Genres:Folk, Ska, Country - Classic, Country - Alternative, Pop Rock, Pop - Adult Contemporary, Rock - Roots Rock, Rock - Pop Rock, Rock - Indie Rock, Rock - Hard Rock/Classic
“We never sought out to create a sound, we just started writing,” says Eric David, lead guitarist for Los Angeles quartet Stampead, which consists of Eric and his younger brother, lead singer, rhythm guitarist, and lyricist, Judd David, bassist Ivan Demaria, and drummer Sean McKinney . On their latest album, Oh Boy, the band’s freewheeling sound draws from the gutsy emotion of rock, the acoustic melodies of folk, and the jumpy two-step rhythms of country. It culminates into rustic-flavored Americana, replete with mandolin, pedal steel guitar, and harmonica flourishes.
After releasing three previous albums, including their self-titled debut album in 2002, followed by Couch the Comfort in 2004, and Milk and Honey in 2006, Stampead embarked on an epic 16-month U.S. tour. “We were playing at the best clubs in Los Angeles,” Eric says, “but after our third album we said, “We’ve been playing here for two years. Let’s see what it’s like to play for different people every night.’”
Stampead’s relentless hard work paid off and after returning to L.A. last year, the band was able to self-finance their fourth album, Oh Boy. The album was recorded at legendary studio Sunset Sound, with producer Jamie Candiloro, best known for his work on Ryan Adams’ studio albums Follow the Lights and Easy Tiger.

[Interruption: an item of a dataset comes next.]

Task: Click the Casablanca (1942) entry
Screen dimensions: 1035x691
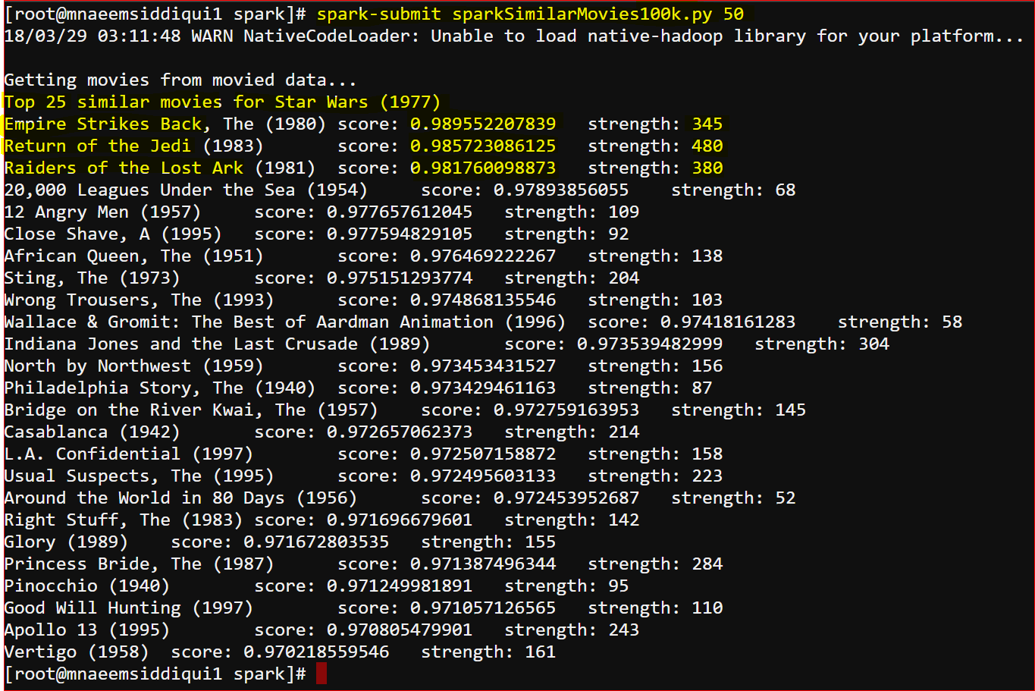Action: pos(92,432)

“Jamie has a really great sense of honesty about a recording,” Eric says. “In the past we’d go into the studio, jam it out and say, ‘Okay, session’s over.’ But now our music has all these different layers. I’m singing backup vocals and we’re adding banjo, cello, organ, and pedal steel. Our fear was that it would start to sound fake or overproduced, but he didn’t allow that. He had a really good ear for making it sound authentic.”
“One difference between Oh Boy and our other albums is that I play the acoustic guitar all the way through—something I usually don’t do,” Judd says. “It had a lot to do with us writing on tour.” Adds Eric, “Being on the road was such a nomadic existence… When you live in a van it's not that easy to set up your amps on the side of the road and play. The only time we plugged in was to perform. I put my electric guitar down for a lot of these new songs; it didn't feel right to start ripping electric solos. I started looking towards harmonicas and mandolins and thought about other ways to experiment ways to experiment with acoustic sounds and layers.”
The band’s lyricist, Judd is always coming up with ideas for songs. “I usually write about whatever’s going on in my life,” he says, “but with this album, I did my best to make sure not to have 12 songs about being on the road.” And so the album’s highlights address everything from living in Los Angeles (“Oh Boy”) to dating a widow (“My Widow”) to a relationship’s end (“Red Green, Yellow”). The song “Funeral Train” was inspired by a photography book about Robert F. Kennedy’s funeral train.
“Each song takes you to a different place,” Judd says. “We’re just excited for people to hear it.”